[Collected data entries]
══════════
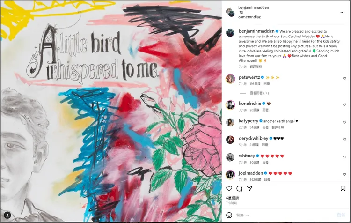Like katyperry's comment
This screenshot has height=223, width=351.
coord(344,122)
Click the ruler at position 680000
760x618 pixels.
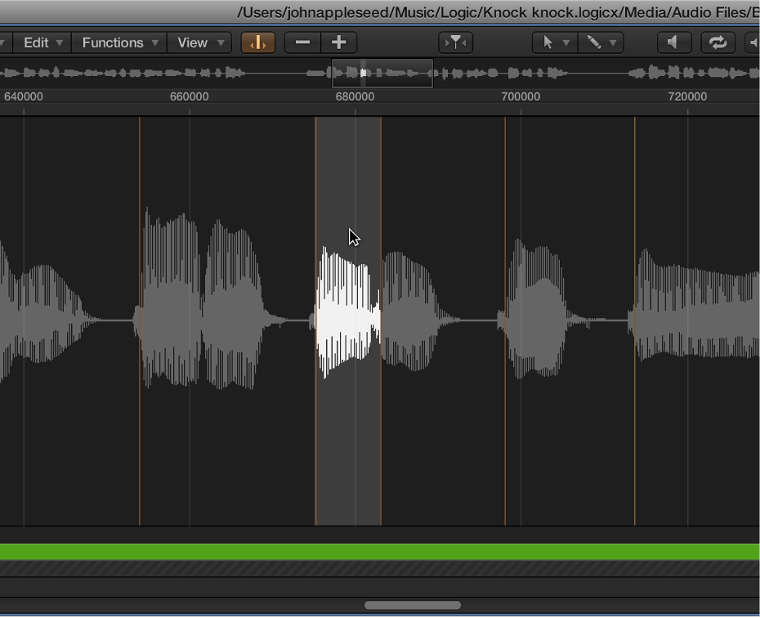354,96
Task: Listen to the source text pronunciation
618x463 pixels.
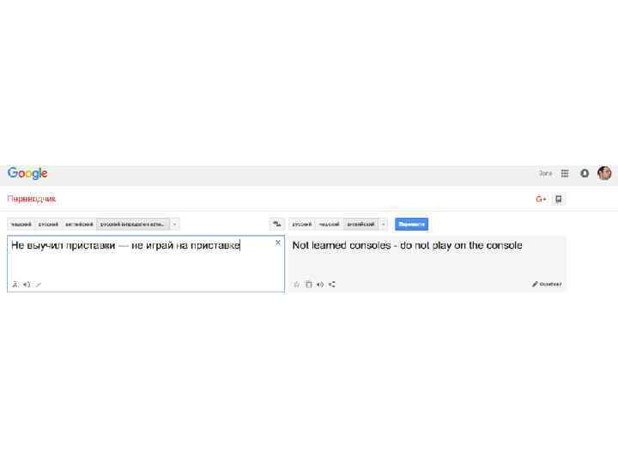Action: (27, 284)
══════════
WHAT IS EXPECTED: Pictures stay out of this copy. Retype exactly the lines from the one with "Click the ruler at position 680000" through the last line of the data, both ends included, and nothing more.

SOLVED PROBLEM:
Click the ruler at position 680000
760x618 pixels.
354,96
Task: Listen to the source text pronunciation
618x463 pixels.
Action: (27, 284)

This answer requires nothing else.